**TEXT SEGMENT**

By Suneeti Ahuja Kohli
Sometimes you feel fortunate to meet certain people, or be a part of conversations that lend different perspectives and allow you to grow. I’ll always remember a conversation with Gautam Chikermane, a former editor, who suggested reading One Up On Wall Street by Peter Lynch. The book was published in 1999 but was relevant even eight years later in 2007, and is largely to the point even now. Before reading it, I was fascinated by the ticker on business channels, but had never invested a penny in stock markets. This book, arguably, launched my adventures into the world of savings and investment and has been guiding my decisions ever since.
Written by Peter Lynch, one of the most successful money managers in the United States, the book simplifies some of the basic money management and investing concepts. It allows you to look beyond the obvious, and identify opportunities all around you. Nike shoes, for instance, may be a part of many wardrobes but are not viewed as an investment opportunity. It is a company that is loved by people globally and has been at the helm for decades, so buying its stock is a good way to be a part of its growth story. But how many of us think like that? Companies such as Pizza Hut, Debenhams, Google, Apple can be good investment opportunities, too. Even cold drinks companies such as Pepsi or Coke for that matter. But these are just examples, not suggestions.
Lynch aptly points out investment opportunities that always surround us: from the supermarket to the workplace, products we use, places we visit. By paying attention to the best ones, we can find companies in which to invest before anyone else and build wealth. His relaxed, jargon-averse writing is easy to follow. It proves that you need not be a math genius or a stock market scientist to figure out investment strategies.
What really got me started were these words: stop listening to professionals! “Twenty years in this business convinces me that any normal person using the customary three per cent of the brain can pick stocks just as well, if not better than the average Wall Street expert,” writes Lynch.
The advice has been duly followed all these years. So much so, that even Lynch’s advice was taken with a pinch of salt. He advises investing in a house before dabbling in stocks. Why? That’s because houses are most likely to be profitable when they are held for a longer period of time.
He suggests buying a small house (a starter house), then making a customary progression to a medium-sized one, and then a larger house that eventually you won’t need. After the children have moved away (that’s in case you plan to have a family), then you can sell the big house and revert to a smaller house, making a sizeable profit in transition and creating extra liquidity for your sunset years.

**PROBLEM DETAILS**
In the essay about One Up On Wall Street, why does Lynch advise investing in a house before dabbling in stocks? Answer in one to three sentences.

**RECORD EXTRACTS**
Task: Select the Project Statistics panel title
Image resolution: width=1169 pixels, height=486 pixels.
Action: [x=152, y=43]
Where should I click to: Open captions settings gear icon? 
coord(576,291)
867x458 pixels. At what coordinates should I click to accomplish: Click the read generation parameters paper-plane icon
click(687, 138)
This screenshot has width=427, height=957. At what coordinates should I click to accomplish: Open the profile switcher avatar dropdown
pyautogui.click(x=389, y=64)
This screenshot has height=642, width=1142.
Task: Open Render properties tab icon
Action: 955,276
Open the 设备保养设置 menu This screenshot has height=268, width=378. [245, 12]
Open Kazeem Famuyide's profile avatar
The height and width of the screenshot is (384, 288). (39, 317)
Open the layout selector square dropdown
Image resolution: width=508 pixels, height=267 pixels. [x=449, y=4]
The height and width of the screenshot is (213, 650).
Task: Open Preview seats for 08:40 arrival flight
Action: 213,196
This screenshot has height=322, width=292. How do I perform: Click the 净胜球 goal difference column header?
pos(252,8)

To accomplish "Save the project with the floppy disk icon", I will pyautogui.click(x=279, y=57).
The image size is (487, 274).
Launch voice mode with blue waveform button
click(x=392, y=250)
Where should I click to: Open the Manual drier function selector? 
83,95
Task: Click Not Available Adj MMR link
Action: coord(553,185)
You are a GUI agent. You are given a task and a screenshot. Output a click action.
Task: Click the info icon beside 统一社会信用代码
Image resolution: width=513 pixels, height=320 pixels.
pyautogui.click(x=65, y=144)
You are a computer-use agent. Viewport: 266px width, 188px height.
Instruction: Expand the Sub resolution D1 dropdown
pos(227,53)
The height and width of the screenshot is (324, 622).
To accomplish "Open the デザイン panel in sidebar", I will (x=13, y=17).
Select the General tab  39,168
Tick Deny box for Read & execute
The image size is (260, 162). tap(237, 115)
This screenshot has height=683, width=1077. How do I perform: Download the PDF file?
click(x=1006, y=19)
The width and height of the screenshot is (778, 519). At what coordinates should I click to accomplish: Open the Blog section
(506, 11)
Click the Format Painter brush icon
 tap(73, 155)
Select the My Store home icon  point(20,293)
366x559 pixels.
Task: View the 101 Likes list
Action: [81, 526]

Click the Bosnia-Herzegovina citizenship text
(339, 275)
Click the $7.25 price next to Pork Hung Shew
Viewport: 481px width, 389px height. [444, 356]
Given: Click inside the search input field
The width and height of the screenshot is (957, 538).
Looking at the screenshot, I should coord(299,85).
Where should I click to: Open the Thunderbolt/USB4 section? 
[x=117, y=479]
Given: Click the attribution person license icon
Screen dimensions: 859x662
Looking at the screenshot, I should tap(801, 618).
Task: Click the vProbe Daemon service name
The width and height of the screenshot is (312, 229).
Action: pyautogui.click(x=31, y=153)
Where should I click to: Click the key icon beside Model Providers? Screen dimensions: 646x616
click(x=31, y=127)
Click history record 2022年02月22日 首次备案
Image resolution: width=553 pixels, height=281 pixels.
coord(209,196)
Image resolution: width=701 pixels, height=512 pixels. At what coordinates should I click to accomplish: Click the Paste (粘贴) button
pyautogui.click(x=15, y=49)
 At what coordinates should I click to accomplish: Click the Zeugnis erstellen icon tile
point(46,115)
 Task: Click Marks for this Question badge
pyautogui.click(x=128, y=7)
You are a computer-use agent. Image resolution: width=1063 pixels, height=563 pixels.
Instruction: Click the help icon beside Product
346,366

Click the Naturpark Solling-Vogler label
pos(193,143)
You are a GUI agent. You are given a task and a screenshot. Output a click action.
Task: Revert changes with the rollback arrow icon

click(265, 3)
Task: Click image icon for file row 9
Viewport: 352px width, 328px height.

**ANSWER TO THE TASK**
Houses are most likely to be profitable when they are held for a longer period of time.